Suspendu six ans par les instances disciplinaires de la FIFA, sous le coup d’une procédure pénale en Suisse, l’ex-patron de la FIFA (1998-2015) avait été poussé à l’abdication, le 2 juin 2015, par le cabinet californien Quinn Emanuel, chargé de défendre les intérêts de la FIFA dans sa procédure avec les autorités américaines. « La FIFA était alors identifiée par les autorités américaines de justice, le FBI, et de contrôle financier, comme une organisation mafieuse, confiait l’octogénaire au Monde, en décembre 2015. Le fait d’avoir mis mon mandat à disposition a changé les choses. Maintenant, la FIFA, du point de vue des autorités américaines, est considérée comme une victime. »

Sepp Blatter ne quitte toutefois plus la Suisse depuis sa déchéance. « Aussi longtemps que les Etats-Unis avaient mis le grappin sur la FIFA, on m’avait dit : “Restez en Suisse, il ne vous arrivera rien.” », assurait-il au Monde, en décembre 2016.

La FIFA réclame des dédommagements financiers

De son côté, la FIFA se prévaut d’un statut de victime et a réclamé à la justice américaine, en mars 2016, le versement de dédommagements financiers. Présidée par le Suisse Gianni Infantino, elle demande la restitution des « salaires, bonus, bénéfices et autres compensations » qu’elle a accordés à ses dirigeants inculpés depuis « au moins 2004 ». La FIFA évalue « ces pertes » à plus de 28 millions de dollars. Contactée par Le Monde, l’organisation n’a pas souhaité « faire de commentaire sur les procès de New York ».

« Je pense que la justice américaine va faire le ménage, avance Guido Tognoni, ancien cadre de la FIFA et ex-conseiller de Sepp Blatter. La justice américaine est très forte dans le “self-marketing”. Si les juges ont une occasion de se distinguer, ils le font.
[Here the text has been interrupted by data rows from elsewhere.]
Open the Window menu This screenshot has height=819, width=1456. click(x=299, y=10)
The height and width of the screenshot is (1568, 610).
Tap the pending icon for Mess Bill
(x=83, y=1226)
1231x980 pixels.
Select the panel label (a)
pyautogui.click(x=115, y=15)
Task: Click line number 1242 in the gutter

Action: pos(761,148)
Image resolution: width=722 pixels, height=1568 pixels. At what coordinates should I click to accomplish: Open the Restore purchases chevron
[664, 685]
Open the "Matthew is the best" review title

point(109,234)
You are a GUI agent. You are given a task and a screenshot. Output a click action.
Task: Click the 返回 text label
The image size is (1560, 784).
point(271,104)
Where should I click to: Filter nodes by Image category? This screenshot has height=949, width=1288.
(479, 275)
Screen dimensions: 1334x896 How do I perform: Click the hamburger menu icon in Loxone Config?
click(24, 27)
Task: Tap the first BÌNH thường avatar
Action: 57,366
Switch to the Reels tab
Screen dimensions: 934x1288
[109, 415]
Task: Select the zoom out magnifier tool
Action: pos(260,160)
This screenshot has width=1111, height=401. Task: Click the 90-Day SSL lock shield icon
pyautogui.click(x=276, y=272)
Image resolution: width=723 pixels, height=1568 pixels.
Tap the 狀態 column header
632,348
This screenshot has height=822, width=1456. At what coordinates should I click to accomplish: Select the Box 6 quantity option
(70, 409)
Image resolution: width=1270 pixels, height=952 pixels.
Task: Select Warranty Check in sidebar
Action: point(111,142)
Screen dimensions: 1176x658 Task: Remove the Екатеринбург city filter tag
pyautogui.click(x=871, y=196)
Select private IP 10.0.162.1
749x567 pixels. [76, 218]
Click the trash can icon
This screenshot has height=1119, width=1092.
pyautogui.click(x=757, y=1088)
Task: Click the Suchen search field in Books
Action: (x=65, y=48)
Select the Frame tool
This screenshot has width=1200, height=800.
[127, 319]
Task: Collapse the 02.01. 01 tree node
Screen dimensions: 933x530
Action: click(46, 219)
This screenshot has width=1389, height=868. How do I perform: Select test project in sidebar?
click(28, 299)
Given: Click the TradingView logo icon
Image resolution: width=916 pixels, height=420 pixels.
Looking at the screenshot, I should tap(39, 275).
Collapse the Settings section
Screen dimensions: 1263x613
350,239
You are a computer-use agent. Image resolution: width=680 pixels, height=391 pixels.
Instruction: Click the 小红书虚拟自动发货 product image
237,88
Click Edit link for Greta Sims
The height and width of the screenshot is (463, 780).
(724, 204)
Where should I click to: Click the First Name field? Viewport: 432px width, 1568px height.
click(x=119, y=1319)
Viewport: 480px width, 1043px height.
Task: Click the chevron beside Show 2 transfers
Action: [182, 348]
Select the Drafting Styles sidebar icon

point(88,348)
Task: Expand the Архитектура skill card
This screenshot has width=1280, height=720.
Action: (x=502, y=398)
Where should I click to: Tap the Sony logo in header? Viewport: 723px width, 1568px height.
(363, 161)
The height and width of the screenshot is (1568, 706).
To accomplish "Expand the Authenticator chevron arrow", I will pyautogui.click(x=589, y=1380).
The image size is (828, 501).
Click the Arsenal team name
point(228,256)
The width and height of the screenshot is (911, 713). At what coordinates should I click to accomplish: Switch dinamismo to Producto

Le problème d’Havelange et de Blatter est qu’ils ont toujours toléré les combines, s’ils n’étaient pas eux-mêmes impliqués. » A l’aune des chefs d’inculpation de corruption et fraude qui les visent, Juan Angel Napout, Manuel Burga et José Maria Marin encourent des peines pouvant aller jusqu’à vingt ans de prison.